These comparisons suggest that if we accept the Megillah’s count of enemy fatalities, there must indeed have been a large-scale slaughter.

Jewish Attitudes Toward Killing Women and Children

While the Torah enjoins us to be compassionate and solicitous of widows and orphans, it never prohibits killing foreign non-Israelite women and children in war, as the following cases illustrate:

  • Seven Nations – The Torah commands the Israelites – after defeating the seven Canaanite nations – to destroy them totally, presumably including women and children (Deut 7:1-5, 20:16-18).
  • Amalekites – The Torah commands that all Amalekites be slaughtered, (Deut 25:19), and this is reported to have happened when eventually Saul kills every Amalekite other than their king, Agag, including women and children (1 Sam 15). The prophet reports the words of God to the people: “put to death men and women, children and infants, cattle and sheep, camels and donkeys” (v. 2).
  • Midianites – Moses castigates the Israelites for not killing the Midianite women and children, and tells them they must do so (Num 31:14-18).
  • Bashan and Sihon’s Kingdom – The Israelites are recorded as having utterly destroyed the men, women, and children, of every city in Bashan and of Sihon: we “utterly destroyed the men, and the women, and the little ones, of every city, we left none to remain” (Deut 3:3-6).
  • Yavesh-Gilad – Even the people of Yavesh-Gilad, who may well have been Israelites (or at least associated with Israelites) meet a similar fate when the council of Israelite tribes sends out its armies with the command:“Go and strike the inhabitants of Yabesh-Gilad with the edge of the sword, including the women and the children” (Judg 21:10)
  • Menahem’s Revenge – King Menahem of Israel invaded a region that did not support him, and “he punished them even to ripping open all the pregnant women” (2 Kings 15:16).

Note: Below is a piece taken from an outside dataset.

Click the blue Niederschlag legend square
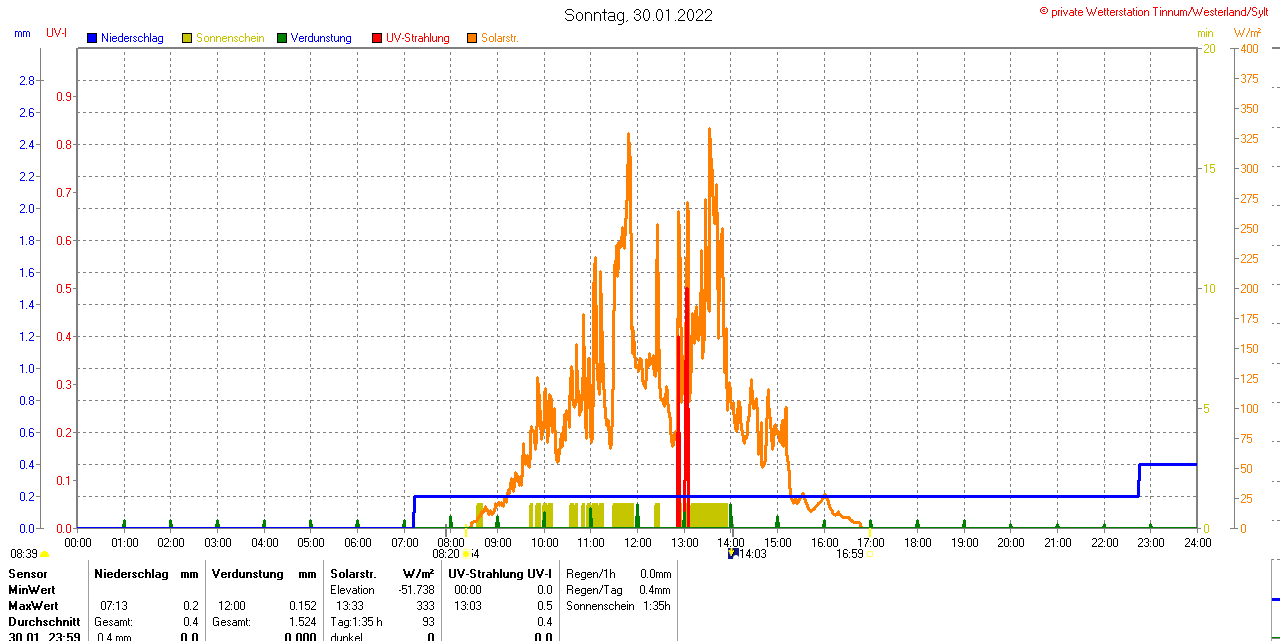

The story in the Megillah is, admittedly, set much later than these stories. Nevertheless, it is not far-fetched to say that conditions probably had not changed much.[10]  

Accepting the Description of the Peshat

Considering our modern sensibilities and the (theoretical) rules of war that most of us accept as ethical baselines, reading biblical accounts of slaughtering women and children is difficult to accept. We jump to the rationale for the war itself, self-defense against a massive preplanned anti-Jewish pogrom. After all, the people they were seeking to kill were enemies of the Jews and, but for the change in the king’s mind, would have been themselves killing Jews indiscriminately.  So now that they had the opportunity, they killed them. 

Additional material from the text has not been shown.